Stored items:
[Start of section]
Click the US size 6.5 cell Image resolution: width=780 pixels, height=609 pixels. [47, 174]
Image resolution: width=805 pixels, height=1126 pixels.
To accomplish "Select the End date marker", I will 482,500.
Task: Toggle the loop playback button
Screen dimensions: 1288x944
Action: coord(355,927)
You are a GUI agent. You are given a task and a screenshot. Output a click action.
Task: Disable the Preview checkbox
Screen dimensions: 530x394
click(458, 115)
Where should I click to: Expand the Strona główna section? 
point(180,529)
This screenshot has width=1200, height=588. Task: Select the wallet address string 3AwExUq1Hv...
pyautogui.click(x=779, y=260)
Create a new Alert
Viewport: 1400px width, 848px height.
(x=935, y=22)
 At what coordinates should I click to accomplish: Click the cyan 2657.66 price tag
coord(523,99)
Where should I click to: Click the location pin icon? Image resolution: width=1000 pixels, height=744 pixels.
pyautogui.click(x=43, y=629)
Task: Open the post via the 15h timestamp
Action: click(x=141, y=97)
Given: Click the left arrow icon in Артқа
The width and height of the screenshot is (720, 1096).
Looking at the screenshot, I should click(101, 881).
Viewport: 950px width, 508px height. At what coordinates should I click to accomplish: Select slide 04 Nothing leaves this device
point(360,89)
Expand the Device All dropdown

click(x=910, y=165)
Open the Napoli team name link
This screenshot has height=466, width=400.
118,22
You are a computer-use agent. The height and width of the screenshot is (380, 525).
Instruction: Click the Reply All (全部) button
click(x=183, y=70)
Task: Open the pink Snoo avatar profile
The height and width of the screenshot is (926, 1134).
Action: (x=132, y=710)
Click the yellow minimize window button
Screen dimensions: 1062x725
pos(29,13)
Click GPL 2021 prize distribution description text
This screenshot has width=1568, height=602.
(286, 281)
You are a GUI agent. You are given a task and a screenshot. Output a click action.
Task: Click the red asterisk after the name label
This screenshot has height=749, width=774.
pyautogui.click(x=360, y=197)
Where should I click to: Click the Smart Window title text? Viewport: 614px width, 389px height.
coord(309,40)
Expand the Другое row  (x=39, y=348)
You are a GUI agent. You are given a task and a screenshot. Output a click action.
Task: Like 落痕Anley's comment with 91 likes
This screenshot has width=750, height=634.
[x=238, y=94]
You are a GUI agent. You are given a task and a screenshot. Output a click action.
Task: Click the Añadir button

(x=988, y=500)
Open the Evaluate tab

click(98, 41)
[End of section]
## AIM OF THE EXERCISE:
Reproduce all of the data exactly as given.

## RESULT BELOW:
Click the US size 6.5 cell Image resolution: width=780 pixels, height=609 pixels. [47, 174]
Image resolution: width=805 pixels, height=1126 pixels.
To accomplish "Select the End date marker", I will 482,500.
Task: Toggle the loop playback button
Screen dimensions: 1288x944
Action: coord(355,927)
You are a GUI agent. You are given a task and a screenshot. Output a click action.
Task: Disable the Preview checkbox
Screen dimensions: 530x394
click(458, 115)
Where should I click to: Expand the Strona główna section? 
point(180,529)
This screenshot has width=1200, height=588. Task: Select the wallet address string 3AwExUq1Hv...
pyautogui.click(x=779, y=260)
Create a new Alert
Viewport: 1400px width, 848px height.
(x=935, y=22)
 At what coordinates should I click to accomplish: Click the cyan 2657.66 price tag
coord(523,99)
Where should I click to: Click the location pin icon? Image resolution: width=1000 pixels, height=744 pixels.
pyautogui.click(x=43, y=629)
Task: Open the post via the 15h timestamp
Action: click(x=141, y=97)
Given: Click the left arrow icon in Артқа
The width and height of the screenshot is (720, 1096).
Looking at the screenshot, I should click(101, 881).
Viewport: 950px width, 508px height. At what coordinates should I click to accomplish: Select slide 04 Nothing leaves this device
point(360,89)
Expand the Device All dropdown

click(x=910, y=165)
Open the Napoli team name link
This screenshot has height=466, width=400.
118,22
You are a computer-use agent. The height and width of the screenshot is (380, 525).
Instruction: Click the Reply All (全部) button
click(x=183, y=70)
Task: Open the pink Snoo avatar profile
The height and width of the screenshot is (926, 1134).
Action: (x=132, y=710)
Click the yellow minimize window button
Screen dimensions: 1062x725
pos(29,13)
Click GPL 2021 prize distribution description text
This screenshot has width=1568, height=602.
(286, 281)
You are a GUI agent. You are given a task and a screenshot. Output a click action.
Task: Click the red asterisk after the name label
This screenshot has height=749, width=774.
pyautogui.click(x=360, y=197)
Where should I click to: Click the Smart Window title text? Viewport: 614px width, 389px height.
coord(309,40)
Expand the Другое row  (x=39, y=348)
You are a GUI agent. You are given a task and a screenshot. Output a click action.
Task: Like 落痕Anley's comment with 91 likes
This screenshot has width=750, height=634.
[x=238, y=94]
You are a GUI agent. You are given a task and a screenshot. Output a click action.
Task: Click the Añadir button

(x=988, y=500)
Open the Evaluate tab

click(98, 41)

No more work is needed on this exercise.